After the opening theme tune/credits, Community starts off by acting in a studio (set out like a college) with bright lighting, mainly using medium shots or medium close ups. Community changes what angles and shots they shoot in also, so that the audience can see everything that’s happening in the scene and get a sense of the surrounding. The characters are wearing informal, casual clothes because the characters are 18 years old and over, in a community college. However, in the news it starts with a live report from Budapest, where the reporter is shot in medium shots, whilst wearing a smart suit. The lighting is dark to show the audience that it’s not a very happy situation that he is in, showing the world the amount of refugee’s there are.
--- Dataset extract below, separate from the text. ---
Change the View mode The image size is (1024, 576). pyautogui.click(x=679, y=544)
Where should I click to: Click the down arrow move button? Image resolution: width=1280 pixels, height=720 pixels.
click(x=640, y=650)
Throughout the whole of the News, they don’t change any angles to low or high, and they very rarely change the shot sizes (they don’t at all while they’re doing a live broadcast). However, when they’re in the studio, they start with a wider shot and then slowly zoom in to get a medium long shot of the presenter. This is similar to Community as it tries to show the audience the surroundings and then zooms in to show the audience the main subject. Whilst they’re in the studio, the lights are very bright, just like in Community. Eventhough they both have bright lighting at this point, they symbolise different things. In Community, it symbolises happiness. However in the studio it’s more of a harsh lighting which may makin the audience feel a little uncomfortable and alert. Throughout the News the presenters barely show any emotion, whereas in Community there is a lot of emotion happening.

In Community it ends on a cliffhanger (on this one episode) and then cuts to the ending credits. But, on the News it cuts back to the live report in Budapest where the reporter finally says “Goodnight” at the end, to directly tell the audience that it’s the end of the show.